O Brasil dispõe de recursos, a despeito do abandono a que foi relegada a
indústria, maiores de quanto supõe a feroz filosofia oposicionista. Por
exemplo, a chance de produzir petróleo a 8 dólares por barril, como se
lê na reportagem de capa desta edição.
A tarefa que o destino atribui à
presidenta é grandiosa e empolgante e lhe garantiria um lugar decisivo
na nossa história. Os cidadãos de boa vontade, abertos a um diálogo
centrado nos interesses nacionais, hão de esperar que Dilma encontre a
força interior para agir.
Em luta contra o Monstro
Nos últimos meses, alguns membros
do Copom assopraram um aumento de 50 pontos na já alentada taxa Selic.
Às vésperas da reunião do dito Conselho, escudado nas previsões do FMI
sobre o PIB brasileiro, o presidente Tombini deu sinais de moderação. Na
quarta-feira 20, o Copom manteve a Selic em 14,25%.
A franquia local dos Mestres do Universo
manifestou seu aborrecimento. Os Senhores da Finança responderam às
trapalhadas de comunicação do dr. Tombini
& cia. com antecipações que preconizam elevações brutais da taxa de
juros para 2016. A curva de juro longa empinou de forma nunca dantes
observada.
Os próximos capítulos da novela “Manda
Quem Pode, Obedece que tem Prejuízo” serão certamente dramáticos. Os
mandões não arrefecem seu apetites travestidos de sabedoria científica.
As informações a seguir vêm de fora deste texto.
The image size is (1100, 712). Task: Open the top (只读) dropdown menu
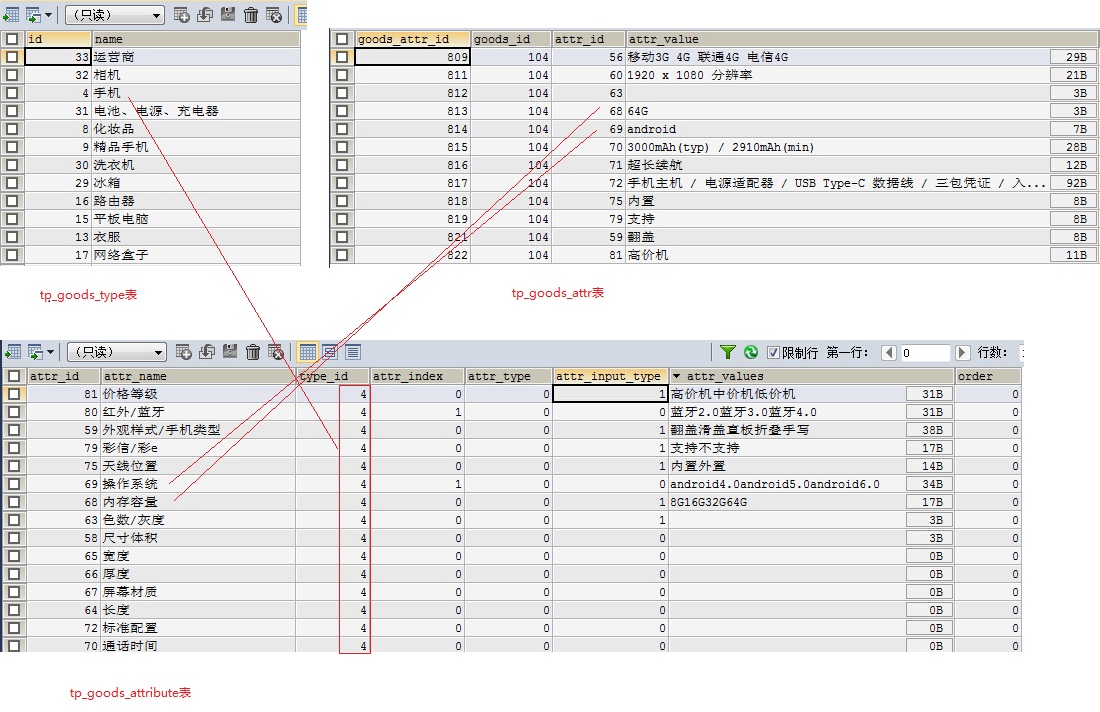click(x=115, y=15)
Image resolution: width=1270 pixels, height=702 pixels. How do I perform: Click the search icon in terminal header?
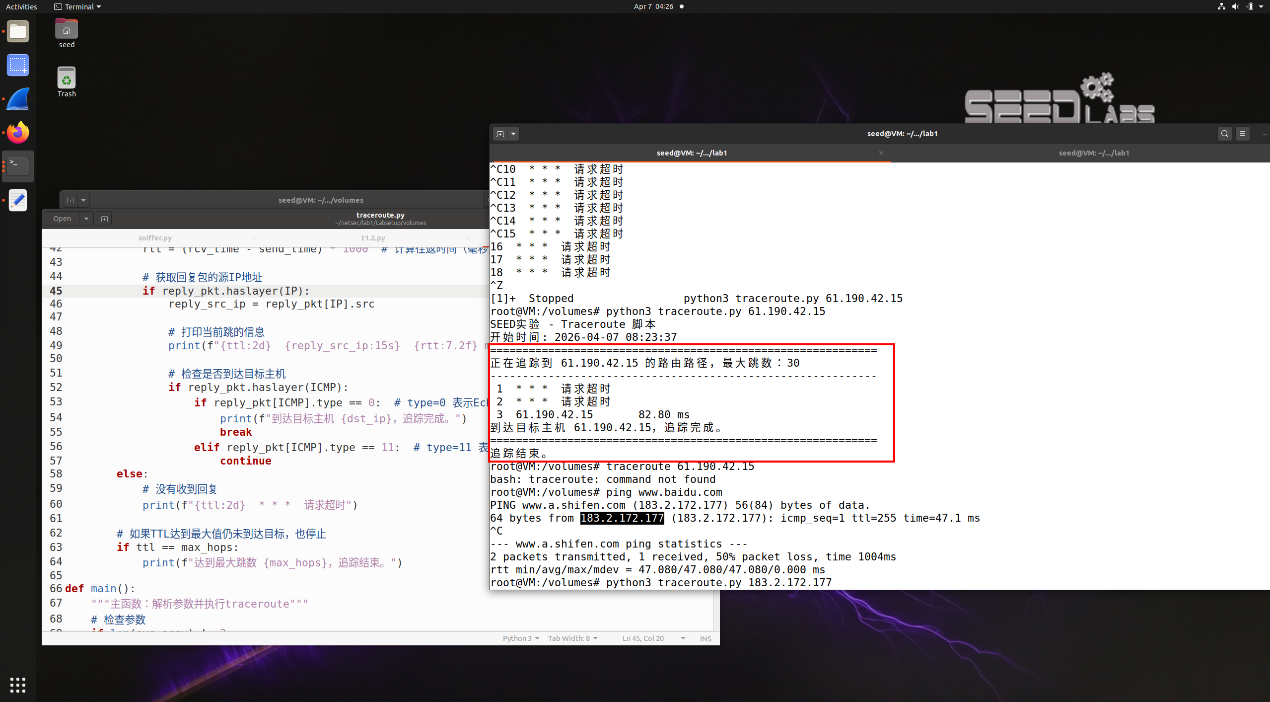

As taxas de juros de agiota desempenham a
honrosa função de tesouraria das empresas transnacionais sediadas no
País, travestindo o investimento em renda fixa com a fantasia do
investimento direto. Trata-se, na verdade, de arbitragem com taxas de
juros: as subsidiárias agraciadas com os juros do dr. Tombini contraem
dívidas junto às matrizes, aborrecidas com os juros da senhora Janet
Yellen ou do senhor Draghi.
Essa arbitragem altamente rentável e
relativamente segura conta com a participação dos nativos “desanimados”.
Juntos, engordam o extraordinário volume de “operações compromissadas” –
o giro de curtíssimo prazo dos recursos líquidos de empresas e famílias
abastadas.
Aprisionada no rentismo herdado da indexação inflacionária, a grana nervosa “aplaca suas inquietações”, diria lord Keynes, no aluguel diário dos títulos públicos remunerados à taxa Selic.
A eutanásia do empreendedor é perpetrada pelos esculápios
do rentismo. A indústria e a industriosidade vergam ao peso dos juros
elevados, outrora em contubérnio com câmbio sobrevalorizado. A inflação
dos preços administrados e a desvalorização cambial sustentam a
indexação. O espectro do passado assombra o futuro. A irreversibilidade
do tempo histórico aflige os que acreditam num futuro sem passado.
A economia global governada pela finança é um monstrum vel prodigium, fruto do cruzamento da mula sem cabeça com o bicho-preguiça.